Saturday, November 01, 2008

World Fantasy Award Nominee: Ysabel

Guy Gavriel Kay
Nominated for the World Fantasy Award: Novel

It is a simple thing to say that a reader will either like a book or a reader will not. Perhaps it is so obvious and banal that it does not need to be said because it could be set about any book at all, sometimes it feels the appropriate thing to say. Ysabel is a novel that, for me, feels like it could have gone either way. I have heard of Guy Gavriel Kay for years and everything I have heard has been quite positive. Until Ysabel, I had never read anything Kay published and I have found that novelists who are considered well respected and perhaps a touch more literary can be a tough sell. This is backwards, but stepping into a new author's work can be an exciting and scary thing, especially when that author is one a reader is expected to like.

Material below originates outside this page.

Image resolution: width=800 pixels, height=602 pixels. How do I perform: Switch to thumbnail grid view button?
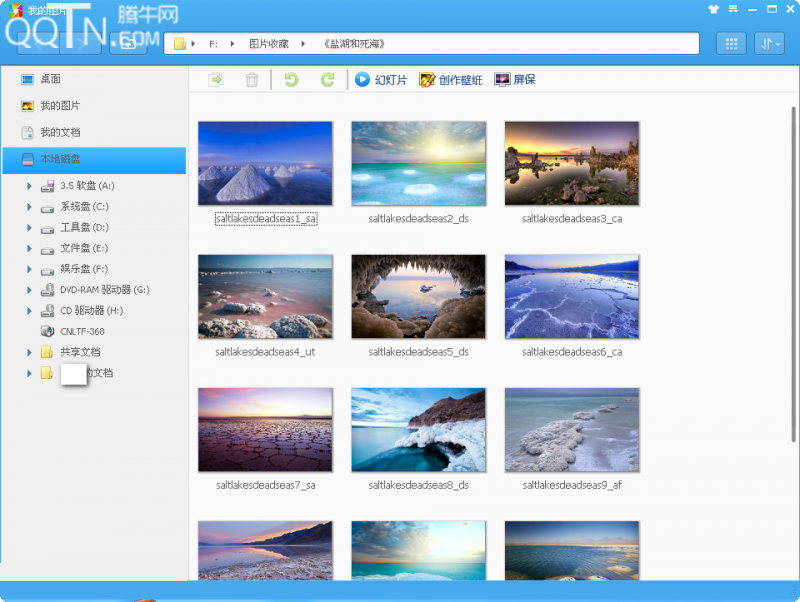click(x=731, y=44)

So. Ysabel. The novel starts out simple enough. Ned Marriner is a fifteen year old boy spending part of the year in France (Ned is Canadian) because his father is a famous photographer and his father "is shooting Saint-Sauveur Cathedral in Aix-en-Provence" (from the jacket copy). Ned's mother is out of the picture as she is currently in Darfur working with Doctors Without Borders. Ned is a sharp kid, full of wit and warmth and intelligence. He's quick on his feet. Ned meets Kate at the Cathedral. Kate is his age and is a self-professed geek with a passion for history. Kate is an American exchange student. In a foreign country a teenaged boy meeting an attractive girl who speaks his language is a set up for friendship and budding romance. Kay starts the characters down this path, but he gives them an additional reason to spend time together.

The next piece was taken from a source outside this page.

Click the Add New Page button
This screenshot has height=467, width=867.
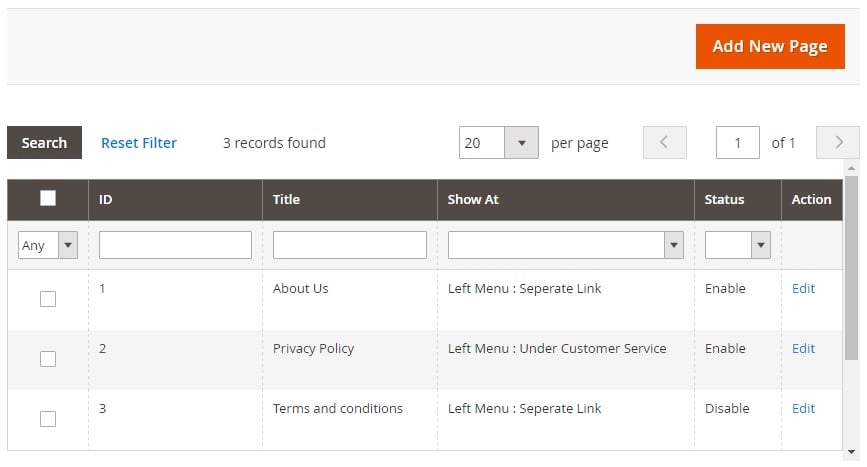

They also meet another man in the Cathedral. On the surface this should not be a surprise as it is a famous Cathedral but the Cathedral is closed for Ned's father to shoot it. Kate snuck in. The man also should not be there. He attempts to warn Kate and Ned off, to get them away. He tells them they are stepping into someplace they don't belong, into something that could get them killed. He is not a good man, he tells them. He has killed children. But Ned has some preternatural sense and is bold. He tells the man things that Ned should have no way of knowing. This is the beginning. What follows touches Ned's entire family and is a part of a much older story.

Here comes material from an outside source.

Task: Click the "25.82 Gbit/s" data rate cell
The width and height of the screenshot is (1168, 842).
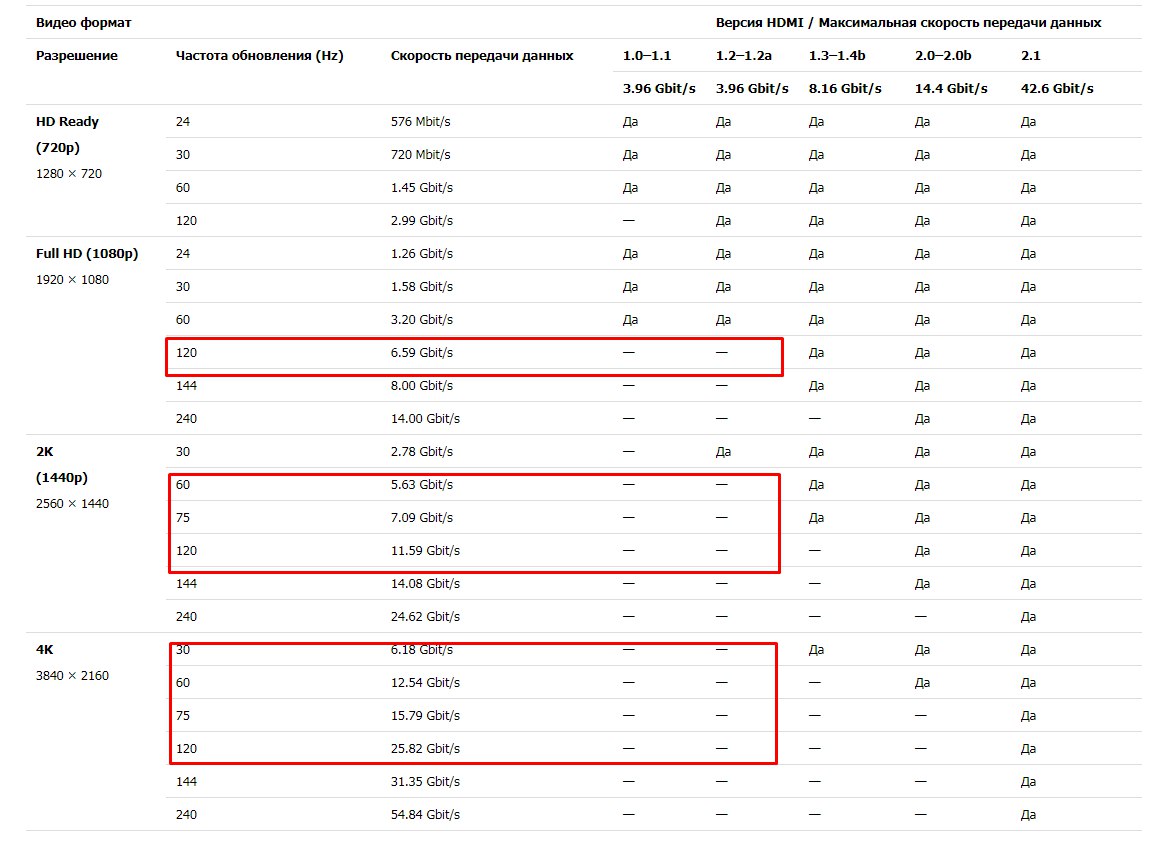Action: [x=425, y=749]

Ysabel touches on myth, history, magic, and family and does so with a quiet grace that before the reader can blink he or she is captivated by the storytelling of Guy Gavriel Kay. The basic points of Ysabel seem so simple, so easy that there is no way Ysabel can possibly be anything special, and yet, GGK is so damn good that fifty pages pass and we want, no, we need to keep reading late into the night. The only knock on the novel is that a modern teenager, Ned, seems too smart, witty, and capable with adults and in a very serious situation - and on top of that, everyone is smart, witty, and capable. It seems overkill. But, beyond that, Ysabel stands out from the crowd.

Every so often I had to stop, close the book, stare at the cover, and marvel at how good Ysabel is. I have no idea how this novel compares to the rest of Guy Gavriel Kay's work, but Ysabel feels like it has to be a standout novel. If it isn't, then what that tells me is that Guy Gavriel Kay is one of today's masters and deserves to be read. On the basis of Ysabel, I can see why he earned the nomination for the World Fantasy Award.